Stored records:
____________
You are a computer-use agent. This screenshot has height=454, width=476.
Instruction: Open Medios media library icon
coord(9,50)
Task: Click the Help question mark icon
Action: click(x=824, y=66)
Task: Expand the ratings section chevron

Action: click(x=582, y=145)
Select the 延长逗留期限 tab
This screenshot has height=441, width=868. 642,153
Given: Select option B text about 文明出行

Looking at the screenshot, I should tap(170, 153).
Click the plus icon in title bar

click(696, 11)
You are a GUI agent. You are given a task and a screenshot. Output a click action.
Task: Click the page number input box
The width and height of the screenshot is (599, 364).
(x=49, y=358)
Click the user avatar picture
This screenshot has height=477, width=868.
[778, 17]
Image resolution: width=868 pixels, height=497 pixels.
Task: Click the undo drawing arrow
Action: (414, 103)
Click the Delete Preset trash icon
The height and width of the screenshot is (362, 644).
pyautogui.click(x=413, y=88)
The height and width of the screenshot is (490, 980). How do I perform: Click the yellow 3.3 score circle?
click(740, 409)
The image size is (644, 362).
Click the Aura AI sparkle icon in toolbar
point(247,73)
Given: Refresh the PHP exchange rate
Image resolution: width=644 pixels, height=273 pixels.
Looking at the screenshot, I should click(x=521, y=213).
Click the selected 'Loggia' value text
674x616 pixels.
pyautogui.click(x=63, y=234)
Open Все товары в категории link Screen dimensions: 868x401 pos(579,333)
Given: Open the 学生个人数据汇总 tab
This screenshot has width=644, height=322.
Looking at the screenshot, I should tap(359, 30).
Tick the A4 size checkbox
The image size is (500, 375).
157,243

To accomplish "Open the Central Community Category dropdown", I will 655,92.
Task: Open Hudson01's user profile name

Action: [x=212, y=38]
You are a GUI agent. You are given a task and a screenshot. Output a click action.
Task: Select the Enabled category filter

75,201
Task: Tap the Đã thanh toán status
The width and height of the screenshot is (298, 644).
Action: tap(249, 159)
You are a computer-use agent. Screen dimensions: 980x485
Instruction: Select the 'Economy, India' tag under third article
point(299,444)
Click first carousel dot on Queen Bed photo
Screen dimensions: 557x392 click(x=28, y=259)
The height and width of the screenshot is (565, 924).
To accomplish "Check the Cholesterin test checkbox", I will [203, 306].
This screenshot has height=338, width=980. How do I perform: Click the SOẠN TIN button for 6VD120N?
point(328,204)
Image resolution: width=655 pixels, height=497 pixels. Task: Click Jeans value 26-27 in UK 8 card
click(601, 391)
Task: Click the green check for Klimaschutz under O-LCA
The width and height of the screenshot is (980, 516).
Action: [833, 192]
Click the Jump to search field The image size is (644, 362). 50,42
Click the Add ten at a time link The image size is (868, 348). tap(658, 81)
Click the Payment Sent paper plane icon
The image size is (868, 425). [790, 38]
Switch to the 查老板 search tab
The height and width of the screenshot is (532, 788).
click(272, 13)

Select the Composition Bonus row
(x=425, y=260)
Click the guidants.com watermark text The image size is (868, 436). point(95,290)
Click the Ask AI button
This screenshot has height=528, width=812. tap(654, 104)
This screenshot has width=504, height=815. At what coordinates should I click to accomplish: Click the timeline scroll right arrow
____________
■ Exercise prompt
Retyping every line above exactly is all that is needed.

■ Solution for this exercise
You are a computer-use agent. This screenshot has height=454, width=476.
Instruction: Open Medios media library icon
coord(9,50)
Task: Click the Help question mark icon
Action: click(x=824, y=66)
Task: Expand the ratings section chevron

Action: click(x=582, y=145)
Select the 延长逗留期限 tab
This screenshot has height=441, width=868. 642,153
Given: Select option B text about 文明出行

Looking at the screenshot, I should tap(170, 153).
Click the plus icon in title bar

click(696, 11)
You are a GUI agent. You are given a task and a screenshot. Output a click action.
Task: Click the page number input box
The width and height of the screenshot is (599, 364).
(x=49, y=358)
Click the user avatar picture
This screenshot has height=477, width=868.
[778, 17]
Image resolution: width=868 pixels, height=497 pixels.
Task: Click the undo drawing arrow
Action: (414, 103)
Click the Delete Preset trash icon
The height and width of the screenshot is (362, 644).
pyautogui.click(x=413, y=88)
The height and width of the screenshot is (490, 980). How do I perform: Click the yellow 3.3 score circle?
click(740, 409)
The image size is (644, 362).
Click the Aura AI sparkle icon in toolbar
point(247,73)
Given: Refresh the PHP exchange rate
Image resolution: width=644 pixels, height=273 pixels.
Looking at the screenshot, I should click(x=521, y=213).
Click the selected 'Loggia' value text
674x616 pixels.
pyautogui.click(x=63, y=234)
Open Все товары в категории link Screen dimensions: 868x401 pos(579,333)
Given: Open the 学生个人数据汇总 tab
This screenshot has width=644, height=322.
Looking at the screenshot, I should tap(359, 30).
Tick the A4 size checkbox
The image size is (500, 375).
157,243

To accomplish "Open the Central Community Category dropdown", I will 655,92.
Task: Open Hudson01's user profile name

Action: [x=212, y=38]
You are a GUI agent. You are given a task and a screenshot. Output a click action.
Task: Select the Enabled category filter

75,201
Task: Tap the Đã thanh toán status
The width and height of the screenshot is (298, 644).
Action: tap(249, 159)
You are a computer-use agent. Screen dimensions: 980x485
Instruction: Select the 'Economy, India' tag under third article
point(299,444)
Click first carousel dot on Queen Bed photo
Screen dimensions: 557x392 click(x=28, y=259)
The height and width of the screenshot is (565, 924).
To accomplish "Check the Cholesterin test checkbox", I will [203, 306].
This screenshot has height=338, width=980. How do I perform: Click the SOẠN TIN button for 6VD120N?
point(328,204)
Image resolution: width=655 pixels, height=497 pixels. Task: Click Jeans value 26-27 in UK 8 card
click(601, 391)
Task: Click the green check for Klimaschutz under O-LCA
The width and height of the screenshot is (980, 516).
Action: [833, 192]
Click the Jump to search field The image size is (644, 362). 50,42
Click the Add ten at a time link The image size is (868, 348). tap(658, 81)
Click the Payment Sent paper plane icon
The image size is (868, 425). [790, 38]
Switch to the 查老板 search tab
The height and width of the screenshot is (532, 788).
click(272, 13)

Select the Composition Bonus row
(x=425, y=260)
Click the guidants.com watermark text The image size is (868, 436). point(95,290)
Click the Ask AI button
This screenshot has height=528, width=812. tap(654, 104)
This screenshot has width=504, height=815. At what coordinates should I click to accomplish: Click the timeline scroll right arrow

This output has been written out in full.